6 O’clock Position and Biopsies of Gastroesophageal Junction (Cardia) Lesions

When areas are difficult to get at, rotation of the endoscope to the 6 o’clock position makes it infinitely easier to obtain biopsy specimens and to target more accurately (Fig. 5.3). This position is especially invaluable in biopsy surveillance of Barrett’s esophagus where the 12 o’clock position tends to be ignored for visualization and biopsy targeting. The endoscope is rotated so that what was at 12 o’clock is now at 6 o’clock.

For lesions at the gastroesophageal (GE) junction, it is often invaluable to visualize the area on turnaround in the stomach and target biopsy or endoscopic resection from this perspective (see Fig. 5.3C). This maneuver works only if the patient has a hiatal hernia. After the turnaround is done in the stomach, air insufflation is set on high. The endoscope is advanced by slowly withdrawing until the endoscope tip advances right to the GE junction. In this way, there is end-on visualization of a lesion. Additionally, the endoscope can often be torqued slightly to place the lesion in or near the favored 6 o’clock position (see Fig. 5.3). If torque is required for biopsy positioning, the endoscopy assistant maintains it while the biopsy forceps is targeted to the lesion. In the turnaround position from the stomach, some lesions cannot be accessed despite torquing or twisting.

Tissue Handling

Transferring Biopsy Specimens from Forceps to Fixative

The best way to remove biopsy specimens from the forceps is to use a blunt probe to push the specimen out from the base of the opened forceps cups. If one pushes the specimen out by pressing it from the top of the opened forceps or picking at it, the specimen becomes squashed.

Shaking biopsy specimens off the forceps into a fixative bottle may traumatize the tissue and cause denudation of the epithelium, especially from the gastric body. Endoscopists who use the shake technique should alert the pathologist to look for detached epithelium in biopsy specimens from different parts of the gastrointestinal (GI) tract and give feedback. Most pathologists are so used to seeing detached epithelium that they assume it is a default feature (norm) from the trauma of the scope or the forceps.

When exudative lesions are biopsied for diagnosis, shaking specimens into the fixative may peel off the exudate that contains the evidence for the presence of organisms, especially Candida and herpes simplex. These organisms reside in the surface exudate or epithelial slough. Cytomegalovirus does not, and it requires biopsy for diagnosis.

Orientation of biopsy specimens on support materials in the endoscopy unit is not required in clinical practice and in inexperienced hands may lead to more tissue trauma. The key to having well-oriented, high-quality biopsy specimens for histologic examination rests with the pathology histotechnologist’s ability and motivation to embed the tissue “on its edge” in paraffin and obtain sections through the central core of the specimens.6 That depends on providing the histotechnologist with specimens of adequate size.
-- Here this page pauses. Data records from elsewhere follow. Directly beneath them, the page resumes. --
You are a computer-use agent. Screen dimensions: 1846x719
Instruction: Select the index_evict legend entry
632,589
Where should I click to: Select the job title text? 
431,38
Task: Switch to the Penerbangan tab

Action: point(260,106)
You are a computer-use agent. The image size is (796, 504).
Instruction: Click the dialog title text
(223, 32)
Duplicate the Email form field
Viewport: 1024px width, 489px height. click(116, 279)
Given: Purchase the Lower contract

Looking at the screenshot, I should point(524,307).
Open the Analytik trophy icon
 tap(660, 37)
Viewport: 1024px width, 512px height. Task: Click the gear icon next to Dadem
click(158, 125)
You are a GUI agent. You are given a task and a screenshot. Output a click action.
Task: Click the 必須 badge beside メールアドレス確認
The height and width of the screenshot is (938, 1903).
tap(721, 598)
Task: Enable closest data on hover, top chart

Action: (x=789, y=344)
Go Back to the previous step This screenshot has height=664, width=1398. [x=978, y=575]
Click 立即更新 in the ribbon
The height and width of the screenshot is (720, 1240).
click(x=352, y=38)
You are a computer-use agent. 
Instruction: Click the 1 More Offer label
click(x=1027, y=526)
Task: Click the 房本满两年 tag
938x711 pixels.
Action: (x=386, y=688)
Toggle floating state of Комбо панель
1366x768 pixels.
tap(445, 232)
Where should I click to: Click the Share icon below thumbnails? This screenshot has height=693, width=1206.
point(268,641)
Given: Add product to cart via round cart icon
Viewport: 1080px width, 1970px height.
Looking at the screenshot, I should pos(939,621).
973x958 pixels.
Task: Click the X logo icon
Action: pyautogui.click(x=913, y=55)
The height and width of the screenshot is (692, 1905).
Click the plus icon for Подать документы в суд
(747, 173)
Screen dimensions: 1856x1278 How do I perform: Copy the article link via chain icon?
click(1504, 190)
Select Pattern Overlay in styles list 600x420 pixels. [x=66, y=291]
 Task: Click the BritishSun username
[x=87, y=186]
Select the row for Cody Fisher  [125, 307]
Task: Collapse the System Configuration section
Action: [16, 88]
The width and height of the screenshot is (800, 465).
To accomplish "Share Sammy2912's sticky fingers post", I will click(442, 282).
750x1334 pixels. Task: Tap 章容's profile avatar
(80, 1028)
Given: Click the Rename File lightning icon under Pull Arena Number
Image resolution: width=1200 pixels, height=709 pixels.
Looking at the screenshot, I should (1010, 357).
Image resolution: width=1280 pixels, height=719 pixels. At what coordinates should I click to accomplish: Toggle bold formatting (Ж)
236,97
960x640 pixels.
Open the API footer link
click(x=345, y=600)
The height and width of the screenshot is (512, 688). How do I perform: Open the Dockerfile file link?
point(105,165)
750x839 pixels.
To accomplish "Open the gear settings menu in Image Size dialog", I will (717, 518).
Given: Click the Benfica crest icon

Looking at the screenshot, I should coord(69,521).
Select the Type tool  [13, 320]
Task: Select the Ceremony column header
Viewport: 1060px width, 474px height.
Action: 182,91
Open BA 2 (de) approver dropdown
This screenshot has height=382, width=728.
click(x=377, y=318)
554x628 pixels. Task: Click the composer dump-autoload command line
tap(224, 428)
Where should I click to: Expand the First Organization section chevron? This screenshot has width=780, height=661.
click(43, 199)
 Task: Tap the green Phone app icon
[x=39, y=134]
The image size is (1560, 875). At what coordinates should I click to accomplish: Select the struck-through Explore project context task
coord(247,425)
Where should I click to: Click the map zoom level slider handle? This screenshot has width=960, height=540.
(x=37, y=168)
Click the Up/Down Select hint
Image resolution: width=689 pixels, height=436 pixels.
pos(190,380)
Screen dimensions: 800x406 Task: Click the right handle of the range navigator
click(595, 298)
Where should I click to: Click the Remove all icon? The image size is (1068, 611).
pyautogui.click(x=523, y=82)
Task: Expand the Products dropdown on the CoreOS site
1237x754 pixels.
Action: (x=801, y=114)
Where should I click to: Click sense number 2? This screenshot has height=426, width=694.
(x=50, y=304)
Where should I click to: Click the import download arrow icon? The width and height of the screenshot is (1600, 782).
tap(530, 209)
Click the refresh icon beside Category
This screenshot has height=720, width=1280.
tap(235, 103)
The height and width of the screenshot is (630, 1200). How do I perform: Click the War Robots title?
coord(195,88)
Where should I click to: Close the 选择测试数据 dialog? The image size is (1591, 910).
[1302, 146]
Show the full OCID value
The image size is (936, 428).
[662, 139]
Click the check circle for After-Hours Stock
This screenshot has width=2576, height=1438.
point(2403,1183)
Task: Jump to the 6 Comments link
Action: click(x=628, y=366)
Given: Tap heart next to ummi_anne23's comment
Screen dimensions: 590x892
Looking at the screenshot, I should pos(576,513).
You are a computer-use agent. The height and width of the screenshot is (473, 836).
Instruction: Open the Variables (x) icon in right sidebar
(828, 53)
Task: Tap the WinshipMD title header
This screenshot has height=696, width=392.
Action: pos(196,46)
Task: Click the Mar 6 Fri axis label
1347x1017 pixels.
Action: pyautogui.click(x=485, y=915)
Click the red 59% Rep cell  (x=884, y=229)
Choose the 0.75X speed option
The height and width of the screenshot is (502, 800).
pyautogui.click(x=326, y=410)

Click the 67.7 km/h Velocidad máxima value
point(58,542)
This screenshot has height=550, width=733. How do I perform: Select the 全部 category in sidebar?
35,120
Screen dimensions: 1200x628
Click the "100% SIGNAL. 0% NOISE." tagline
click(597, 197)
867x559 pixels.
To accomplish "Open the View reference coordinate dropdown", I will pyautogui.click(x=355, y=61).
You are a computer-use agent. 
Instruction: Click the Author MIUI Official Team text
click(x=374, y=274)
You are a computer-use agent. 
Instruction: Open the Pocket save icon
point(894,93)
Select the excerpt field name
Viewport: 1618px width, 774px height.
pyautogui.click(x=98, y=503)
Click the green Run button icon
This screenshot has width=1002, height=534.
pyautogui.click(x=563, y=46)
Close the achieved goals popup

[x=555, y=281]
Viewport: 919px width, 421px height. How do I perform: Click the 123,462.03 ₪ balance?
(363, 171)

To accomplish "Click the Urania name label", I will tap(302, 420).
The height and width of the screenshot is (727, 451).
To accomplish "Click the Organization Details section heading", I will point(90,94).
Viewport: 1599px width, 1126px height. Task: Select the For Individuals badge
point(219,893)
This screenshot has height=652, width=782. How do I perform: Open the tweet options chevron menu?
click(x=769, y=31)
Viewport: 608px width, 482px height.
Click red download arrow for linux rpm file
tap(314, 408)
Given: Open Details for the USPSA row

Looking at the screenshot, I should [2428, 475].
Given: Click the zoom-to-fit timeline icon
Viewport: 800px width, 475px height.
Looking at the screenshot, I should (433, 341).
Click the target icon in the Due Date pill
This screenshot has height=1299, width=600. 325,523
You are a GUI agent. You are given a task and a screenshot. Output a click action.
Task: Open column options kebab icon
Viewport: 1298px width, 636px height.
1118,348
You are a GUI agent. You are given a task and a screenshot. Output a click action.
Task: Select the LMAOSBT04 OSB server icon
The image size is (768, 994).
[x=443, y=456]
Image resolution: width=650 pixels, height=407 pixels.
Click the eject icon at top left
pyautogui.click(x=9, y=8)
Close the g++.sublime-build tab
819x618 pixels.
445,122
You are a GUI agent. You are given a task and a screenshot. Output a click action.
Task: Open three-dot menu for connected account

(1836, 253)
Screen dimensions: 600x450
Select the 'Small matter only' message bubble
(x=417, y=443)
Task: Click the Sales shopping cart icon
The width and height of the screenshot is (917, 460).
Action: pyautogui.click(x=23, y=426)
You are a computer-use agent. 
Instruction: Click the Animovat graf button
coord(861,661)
Polyps: Identifying the Stalk Region

When snare polypectomy is used for the removal of pedunculated or sessile polyps, the key part of the specimen for cancer diagnosis is in the stalk region or the base in the case of sessile polyps (Fig. 5.5). Stalks retract right after removal of the polyp and often shrink further and disappear after fixation. The best way to identify the stalk is to impale it with a short (1-inch) 25-gauge needle, right to the hub with the needle point emerging at the most convex part of the tip of the polyp (see Fig. 5.5). An alternative is to ink the polyp stalk after removal. After fixation for a few hours, the polyp is bisected with a scalpel or razor blade in the pathology laboratory. The two bisected halves are embedded facedown, and this way the first sections to come off are those that show the stalk region in its best orientation.6 Larger specimens should go right to the pathology laboratory to be assessed as gross specimens.